On the eve of the summer's first huge blockbuster opening, I'll admit to some concern about it being overhyped. But when I think of any drawbacks I see from the trailer - over the top CGI, Schreiber's old man fingernails, Danny Huston being Danny Huston - I realize it doesn't matter. I'm going to see it no matter what. Everyone is going. Why? Because it's Hugh Jackman as Wolverine. His character is arguably the most popular of the X-Men series because he's the most dynamic and the team maverick - Han Solo with claws. So a movie that focuses on his character is bound to open bigger than The Last Stand's $100+ million Memorial Day weekend three years ago.

Forecast: $120 million opening weekend

Ghosts of Girlfriends Past

Matthew McConaughey's been pretty much the go-to guy for romantic comedies since Hugh Grant, co-starring with Kate Hudson twice (How to Lose a Guy in Ten Days, and Fool's Gold), Sarah Jessica Parker (Failure to Launch) and Jennifer Lopez (The Wedding Planner). Here he's paired with Jennifer Garner and the recycled gimmick of a Christmas Carol-type life review of the womanizer who let the right girl get away. Garner had a similar sci-fi-rom-com with 13 Going on 30 three years ago. That movie and McConaughey's past three romcoms each opened in the low 20s, so I expect this to do this same.

Forecast: $21 million opening, falling far short of the $100 million gross mark

Battle For Terra

So I see this trailer for some other-world scifi adventure that looks like a war between ant aliens, and I think: "Huh." It's got some nifty background cgi, but none of the approachable characters of animated adventures we usually praise. Why? Probably because this is neither a Pixar or Dreamworks or even Fox Animation release, but one from Lionsgate, by a rookie director.

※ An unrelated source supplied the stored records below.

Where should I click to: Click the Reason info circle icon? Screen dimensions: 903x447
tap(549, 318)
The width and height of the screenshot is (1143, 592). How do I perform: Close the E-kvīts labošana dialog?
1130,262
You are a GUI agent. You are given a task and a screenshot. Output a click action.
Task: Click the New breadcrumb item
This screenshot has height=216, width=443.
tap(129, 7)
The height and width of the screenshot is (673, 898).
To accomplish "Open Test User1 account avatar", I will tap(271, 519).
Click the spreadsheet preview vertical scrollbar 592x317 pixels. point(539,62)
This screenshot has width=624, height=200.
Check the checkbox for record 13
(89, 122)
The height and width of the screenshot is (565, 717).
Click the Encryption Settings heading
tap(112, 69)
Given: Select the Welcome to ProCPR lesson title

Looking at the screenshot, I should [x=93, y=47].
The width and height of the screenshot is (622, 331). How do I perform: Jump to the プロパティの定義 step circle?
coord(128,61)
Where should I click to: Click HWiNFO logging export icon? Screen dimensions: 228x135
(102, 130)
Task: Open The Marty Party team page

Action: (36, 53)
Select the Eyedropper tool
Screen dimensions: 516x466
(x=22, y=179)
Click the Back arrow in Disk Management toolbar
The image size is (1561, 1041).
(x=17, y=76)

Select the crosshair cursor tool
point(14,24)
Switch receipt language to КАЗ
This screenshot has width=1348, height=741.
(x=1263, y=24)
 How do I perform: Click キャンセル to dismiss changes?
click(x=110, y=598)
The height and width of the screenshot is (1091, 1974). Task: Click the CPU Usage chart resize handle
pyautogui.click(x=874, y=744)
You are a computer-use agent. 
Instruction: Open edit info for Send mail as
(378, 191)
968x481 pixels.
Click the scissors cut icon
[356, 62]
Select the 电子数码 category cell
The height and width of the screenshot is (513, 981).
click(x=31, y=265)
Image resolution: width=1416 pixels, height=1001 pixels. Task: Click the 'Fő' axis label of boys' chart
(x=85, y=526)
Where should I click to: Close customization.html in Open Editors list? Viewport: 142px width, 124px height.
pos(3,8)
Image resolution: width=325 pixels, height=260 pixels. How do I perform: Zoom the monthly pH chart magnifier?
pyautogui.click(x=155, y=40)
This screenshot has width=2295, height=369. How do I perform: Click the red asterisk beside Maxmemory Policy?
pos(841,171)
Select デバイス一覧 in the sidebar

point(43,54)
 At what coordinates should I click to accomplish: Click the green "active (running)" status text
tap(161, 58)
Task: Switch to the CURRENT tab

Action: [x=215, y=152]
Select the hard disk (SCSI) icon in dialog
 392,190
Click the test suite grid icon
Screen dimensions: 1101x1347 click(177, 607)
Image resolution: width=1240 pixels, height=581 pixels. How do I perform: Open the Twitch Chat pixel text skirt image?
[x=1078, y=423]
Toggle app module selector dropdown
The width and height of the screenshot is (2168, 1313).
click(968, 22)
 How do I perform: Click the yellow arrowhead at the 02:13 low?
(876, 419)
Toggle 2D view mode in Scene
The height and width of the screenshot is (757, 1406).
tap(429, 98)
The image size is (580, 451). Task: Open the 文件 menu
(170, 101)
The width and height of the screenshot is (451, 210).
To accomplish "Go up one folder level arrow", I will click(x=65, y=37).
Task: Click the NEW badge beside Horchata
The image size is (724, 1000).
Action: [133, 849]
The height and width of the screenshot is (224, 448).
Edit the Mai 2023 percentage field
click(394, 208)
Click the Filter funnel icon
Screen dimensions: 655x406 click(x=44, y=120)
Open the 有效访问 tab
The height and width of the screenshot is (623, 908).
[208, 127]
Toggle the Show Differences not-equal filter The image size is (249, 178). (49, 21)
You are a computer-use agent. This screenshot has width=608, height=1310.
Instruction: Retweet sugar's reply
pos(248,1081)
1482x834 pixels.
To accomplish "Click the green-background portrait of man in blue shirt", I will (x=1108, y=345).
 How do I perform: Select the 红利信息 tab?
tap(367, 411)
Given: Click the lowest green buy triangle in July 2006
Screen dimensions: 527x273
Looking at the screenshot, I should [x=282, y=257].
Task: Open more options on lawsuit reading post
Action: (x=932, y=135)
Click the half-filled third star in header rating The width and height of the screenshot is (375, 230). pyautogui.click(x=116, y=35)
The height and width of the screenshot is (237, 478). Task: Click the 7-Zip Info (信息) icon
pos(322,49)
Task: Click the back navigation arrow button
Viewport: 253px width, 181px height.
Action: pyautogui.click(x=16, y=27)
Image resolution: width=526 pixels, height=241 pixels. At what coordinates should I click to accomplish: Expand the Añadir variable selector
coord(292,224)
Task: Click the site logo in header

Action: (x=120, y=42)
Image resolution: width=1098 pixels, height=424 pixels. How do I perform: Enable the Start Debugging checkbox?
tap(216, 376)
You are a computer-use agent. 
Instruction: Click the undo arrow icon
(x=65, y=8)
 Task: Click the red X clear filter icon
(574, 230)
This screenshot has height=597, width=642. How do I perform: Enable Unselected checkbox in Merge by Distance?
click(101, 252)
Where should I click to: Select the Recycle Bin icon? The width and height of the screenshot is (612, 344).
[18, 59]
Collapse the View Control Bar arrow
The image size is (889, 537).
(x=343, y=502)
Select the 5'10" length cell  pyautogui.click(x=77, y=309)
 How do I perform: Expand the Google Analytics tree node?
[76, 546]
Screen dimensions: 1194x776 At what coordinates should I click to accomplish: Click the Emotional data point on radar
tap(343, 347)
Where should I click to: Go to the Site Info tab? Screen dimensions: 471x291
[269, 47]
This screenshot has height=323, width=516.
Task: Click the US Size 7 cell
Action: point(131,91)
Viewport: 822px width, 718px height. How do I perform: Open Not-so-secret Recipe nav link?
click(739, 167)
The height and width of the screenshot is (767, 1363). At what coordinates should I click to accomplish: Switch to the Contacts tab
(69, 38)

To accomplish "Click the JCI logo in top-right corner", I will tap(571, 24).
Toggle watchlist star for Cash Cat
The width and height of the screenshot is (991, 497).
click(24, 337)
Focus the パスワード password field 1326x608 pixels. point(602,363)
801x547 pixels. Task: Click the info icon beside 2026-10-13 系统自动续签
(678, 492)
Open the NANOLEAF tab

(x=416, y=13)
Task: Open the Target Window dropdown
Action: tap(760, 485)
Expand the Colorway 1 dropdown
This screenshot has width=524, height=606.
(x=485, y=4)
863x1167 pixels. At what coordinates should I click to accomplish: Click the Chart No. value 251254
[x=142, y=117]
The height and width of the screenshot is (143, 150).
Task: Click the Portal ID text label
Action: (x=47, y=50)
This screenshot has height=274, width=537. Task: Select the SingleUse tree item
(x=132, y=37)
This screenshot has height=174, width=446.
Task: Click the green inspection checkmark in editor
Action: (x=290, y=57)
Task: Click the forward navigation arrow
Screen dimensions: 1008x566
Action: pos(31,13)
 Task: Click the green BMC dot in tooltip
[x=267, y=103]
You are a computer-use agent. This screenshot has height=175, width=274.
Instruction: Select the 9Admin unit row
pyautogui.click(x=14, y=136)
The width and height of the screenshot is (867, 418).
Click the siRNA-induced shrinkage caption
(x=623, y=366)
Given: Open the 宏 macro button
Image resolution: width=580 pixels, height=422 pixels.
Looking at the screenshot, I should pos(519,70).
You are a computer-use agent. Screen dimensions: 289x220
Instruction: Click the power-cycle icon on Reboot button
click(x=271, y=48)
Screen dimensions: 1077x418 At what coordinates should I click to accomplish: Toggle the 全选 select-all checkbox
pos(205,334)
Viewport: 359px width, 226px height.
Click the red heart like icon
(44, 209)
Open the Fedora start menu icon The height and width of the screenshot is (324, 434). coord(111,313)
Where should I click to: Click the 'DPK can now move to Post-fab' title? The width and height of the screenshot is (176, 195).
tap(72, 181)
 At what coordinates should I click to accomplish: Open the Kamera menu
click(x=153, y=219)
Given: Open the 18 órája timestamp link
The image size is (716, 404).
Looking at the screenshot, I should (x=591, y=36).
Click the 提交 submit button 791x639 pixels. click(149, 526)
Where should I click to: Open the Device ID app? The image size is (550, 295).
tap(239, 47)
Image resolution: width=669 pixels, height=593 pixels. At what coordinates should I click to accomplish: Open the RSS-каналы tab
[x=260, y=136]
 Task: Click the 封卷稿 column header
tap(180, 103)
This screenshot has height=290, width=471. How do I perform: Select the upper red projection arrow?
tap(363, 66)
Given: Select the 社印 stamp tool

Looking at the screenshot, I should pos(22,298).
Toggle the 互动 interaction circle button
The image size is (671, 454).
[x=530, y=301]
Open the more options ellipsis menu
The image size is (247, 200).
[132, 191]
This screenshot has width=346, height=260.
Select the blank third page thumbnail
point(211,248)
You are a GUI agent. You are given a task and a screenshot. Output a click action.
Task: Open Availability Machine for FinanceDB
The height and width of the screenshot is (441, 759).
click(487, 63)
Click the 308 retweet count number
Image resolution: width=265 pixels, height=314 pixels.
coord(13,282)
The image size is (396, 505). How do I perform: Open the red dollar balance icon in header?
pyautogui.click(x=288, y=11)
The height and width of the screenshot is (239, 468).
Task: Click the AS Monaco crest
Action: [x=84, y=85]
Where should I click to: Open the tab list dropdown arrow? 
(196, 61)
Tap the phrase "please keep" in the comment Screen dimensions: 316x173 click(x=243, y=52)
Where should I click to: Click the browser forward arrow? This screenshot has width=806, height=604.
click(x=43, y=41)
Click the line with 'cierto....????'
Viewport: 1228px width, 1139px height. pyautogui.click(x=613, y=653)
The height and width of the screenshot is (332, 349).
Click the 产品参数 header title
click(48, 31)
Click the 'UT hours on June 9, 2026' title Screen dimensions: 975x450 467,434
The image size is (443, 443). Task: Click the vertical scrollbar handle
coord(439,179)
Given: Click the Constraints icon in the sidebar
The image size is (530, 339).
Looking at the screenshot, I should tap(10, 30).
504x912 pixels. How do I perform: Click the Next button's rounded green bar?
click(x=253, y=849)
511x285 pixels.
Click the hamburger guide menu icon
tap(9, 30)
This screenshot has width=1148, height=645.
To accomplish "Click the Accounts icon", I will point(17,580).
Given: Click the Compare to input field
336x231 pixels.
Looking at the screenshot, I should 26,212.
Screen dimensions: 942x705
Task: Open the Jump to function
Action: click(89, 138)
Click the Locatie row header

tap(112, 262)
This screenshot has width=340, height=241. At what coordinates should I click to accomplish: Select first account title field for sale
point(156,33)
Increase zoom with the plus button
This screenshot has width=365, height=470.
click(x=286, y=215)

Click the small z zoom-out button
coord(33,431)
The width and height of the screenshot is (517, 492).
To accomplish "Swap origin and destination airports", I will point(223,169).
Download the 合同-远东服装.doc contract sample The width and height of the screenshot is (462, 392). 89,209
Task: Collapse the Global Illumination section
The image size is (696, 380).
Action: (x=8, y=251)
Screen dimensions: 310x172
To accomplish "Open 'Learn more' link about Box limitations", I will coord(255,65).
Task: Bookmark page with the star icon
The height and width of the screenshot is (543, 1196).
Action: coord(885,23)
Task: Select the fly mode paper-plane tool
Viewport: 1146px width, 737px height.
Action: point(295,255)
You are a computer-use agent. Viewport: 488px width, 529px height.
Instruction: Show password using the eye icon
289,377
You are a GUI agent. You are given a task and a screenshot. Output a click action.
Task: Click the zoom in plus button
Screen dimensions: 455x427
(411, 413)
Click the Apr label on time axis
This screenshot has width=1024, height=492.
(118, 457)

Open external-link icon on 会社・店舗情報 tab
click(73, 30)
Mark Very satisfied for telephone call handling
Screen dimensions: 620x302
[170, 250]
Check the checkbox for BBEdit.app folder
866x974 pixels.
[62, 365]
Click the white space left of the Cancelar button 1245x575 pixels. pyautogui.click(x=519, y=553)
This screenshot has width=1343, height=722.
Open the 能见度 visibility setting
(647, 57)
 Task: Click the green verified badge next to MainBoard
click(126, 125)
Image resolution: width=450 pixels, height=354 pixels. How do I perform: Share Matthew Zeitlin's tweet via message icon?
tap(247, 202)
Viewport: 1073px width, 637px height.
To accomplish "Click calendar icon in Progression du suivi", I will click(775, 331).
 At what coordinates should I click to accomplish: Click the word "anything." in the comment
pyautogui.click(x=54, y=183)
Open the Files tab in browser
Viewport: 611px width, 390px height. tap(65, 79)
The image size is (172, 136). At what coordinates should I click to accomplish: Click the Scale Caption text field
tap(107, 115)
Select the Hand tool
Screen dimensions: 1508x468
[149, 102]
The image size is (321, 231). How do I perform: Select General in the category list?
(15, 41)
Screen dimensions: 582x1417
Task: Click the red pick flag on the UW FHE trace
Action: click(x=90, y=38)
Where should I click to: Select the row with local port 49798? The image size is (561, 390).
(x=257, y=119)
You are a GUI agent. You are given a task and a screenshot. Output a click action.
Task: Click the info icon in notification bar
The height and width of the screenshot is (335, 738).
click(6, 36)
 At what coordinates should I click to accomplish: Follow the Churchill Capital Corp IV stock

Being released in 3D might help it, but by not much - if you can't enchant the kids, there's no hope.

Forecast: $4 million

Weekend Starting May 8

Star Trek

As a child of the 1980s, I was a fairly typical fan of the Star Trek movies, siding with neither the Lucas or Roddenberry universes. I just enjoyed the sci-fi action. I caught up with The Next Generation in college, watched Deep Space Nine, and even saw most of Voyager. But both the movie and TV series became forgettable. Is Star Trek: Enterprise still on tv? I have no idea. A reboot seems like the logical direction to go, especially since it worked for Batman and Bond. But none of the actors jump out at me. The trailer looks like it was directed by someone high on drugs, and I miss Jerry Goldsmith's sweeping music. I think all that adds up to a lot of trepidation on opening weekend. On the otherhand, a new next generation of fans could be interested. If it's good, I expect a moderate opening but long legs.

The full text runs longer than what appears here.